Нет, советское общество в послевоенную эпоху не произвело «среднего класса». Просто героическая эра с концом Большого террора и Победой в войне близилась к концу, основы советской идентичности утвердились, а политико–эстетический проект сталинизма, ее производивший и легитимировавший, сохранился. Для того чтобы быть эффективными, стратегии репрезентации власти должны меняться. Производство социализма в соцреализме интенсифицируется – прекрасное уже становится «нашей жизнью», «зримые черты коммунизма» уже обнаруживаются повсюду. Все это требует узнавания – изгнанная в дверь дереализованная жизнь возвращается в окно мелодрамы. Если и была здесь «сделка», то это скорее была «эстетическая сделка» между соцреализмом и мелодрамой. Последняя «обещала» сохранение героики и кое-как (судя даже по рассмотренным примерам) «держала слово». Но лишь до тех пор, пока жив был вождь, дававший этому проекту высшую легитимность.
С первыми проблесками оттепели мелодрама властно входит на советский экран. Она еще вполне уважительна к герою, пытаясь уместиться с ним на одной площадке, хотя и заявляет о своих правах (в «Большой семье» и в особенности в «Возвращении Василия Бортникова»). Но скоро настоящим потоком затопляет советский экран: по сути, кино о современности эпохи оттепели – мелодрама по преимуществу – от переходных «Испытания верности» Ивана Пырьева (1954), «Урока жизни» Юлия Райзмана (1955), «Неоконченной повести» Фридриха Эрмлера (1955) до собственно оттепельных «Дела Румянцева» Иосифа Хейфица (1956), «Чужой родни» Михаила Швейцера (1956), «Весны на Заречной улице» Марлена Хуциева (1956), «Высоты» Александра Зархи (1957), «Чистого неба» Григория Чухрая (1961). К концу оттепельной эпохи мелодрама настолько уверенно доминировала в советском кино, что дозрела до программного отказа от героя в «Заставе Ильича» (1964) и «Июльском дожде» (1967) Хуциева. В советском искусстве наступило «безгеройное время» (Майя Туровская). Очень «строгие юноши» (и девушки) с неотвратимостью погрузились в мелодраму.
Отстроенные в соцреализме «социалистические производительные силы» вступают в «социалистические производственные отношения», но только сами модели этих «отношений» берутся у мелодрамы. Мелодрама – это насмешка истории над героикой. Героические эпохи брутальны и смертельно опасны, но, основанные на насилии, они быстротечны. Мелодрама обращается с героикой в соответствии с героической эстетикой («большая сделка»!): она делает ее «будничной», морально оправданной, она «разливает» ее в повседневности и делает повсеместной. Она только делает героя безопасным. Мелодрама – это героизм с человеческим лицом. В ней история утверждает победу над зарвавшимся героем. Отмененная и дереализованная соцреализмом жизнь торжествует в мелодраме, этом аварийном выходе из «социализма» в реальность.

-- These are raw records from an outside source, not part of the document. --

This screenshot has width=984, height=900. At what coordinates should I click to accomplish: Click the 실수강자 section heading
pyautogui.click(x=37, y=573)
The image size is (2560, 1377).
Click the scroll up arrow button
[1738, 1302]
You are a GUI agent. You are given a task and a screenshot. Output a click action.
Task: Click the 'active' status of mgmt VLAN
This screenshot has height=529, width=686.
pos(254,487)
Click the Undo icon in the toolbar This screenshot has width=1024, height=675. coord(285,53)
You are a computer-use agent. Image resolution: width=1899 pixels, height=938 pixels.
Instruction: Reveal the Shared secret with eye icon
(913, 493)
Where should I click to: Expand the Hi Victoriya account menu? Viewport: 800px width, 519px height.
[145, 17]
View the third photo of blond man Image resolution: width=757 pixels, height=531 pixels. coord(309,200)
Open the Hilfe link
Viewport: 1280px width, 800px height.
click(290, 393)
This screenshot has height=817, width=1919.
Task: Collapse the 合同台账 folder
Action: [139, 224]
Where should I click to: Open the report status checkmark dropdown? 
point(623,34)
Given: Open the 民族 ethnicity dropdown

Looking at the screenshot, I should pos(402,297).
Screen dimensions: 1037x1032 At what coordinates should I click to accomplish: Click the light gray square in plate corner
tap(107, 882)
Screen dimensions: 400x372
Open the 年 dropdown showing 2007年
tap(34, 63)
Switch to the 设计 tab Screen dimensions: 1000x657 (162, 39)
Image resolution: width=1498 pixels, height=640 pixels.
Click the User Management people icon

Часть третья ПРОИЗВОДСТВО: ПРОДУКТ И СБЫТ
6
ПОТРЕБЛЕНИЕ ПРОИЗВОДСТВА: ДИСКУРСИВНЫЕ СТРАТЕГИИ ПОТРЕБЛЕНИЯ «ФАКТОВ РОСТА»
Звучит парадоксально, но субъект означающего – это ретроактивный эффект несостоятельности его собственной репрезентации; вот почему невозможность репрезентации является единственной возможностью представить этот субъект адекватно.
Рассуждая в «Рождении клиники» о трансформации медицинского языка и взгляда, Фуко писал о своеобразном «медицинском эзотеризме», о «великом мифе чистого Взгляда, который стал бы чистым Языком: глаза, который бы заговорил»
[689]. Это заставляет задуматься о другом великом мифе, о мифе чистого Языка: языка, который бы увидел. Рассматривая дискурсивные стратегии презентации «социалистического строительства», будем, однако, помнить, что Взгляд и Язык, являясь ключевыми концептуальными оппозициями в современной критической теории [690], сходны в том, что касается механизмов референции, точно сформулированных Жижеком: «Обычный язык является своим собственным метаязыком. Он самореферентен. […] Языка без объекта не существует. Даже когда кажется, что язык погружен в самореферентное движение, что он говорит только о себе, все равно существует объективный, несигнифицирующий «референт» этого движения» [691].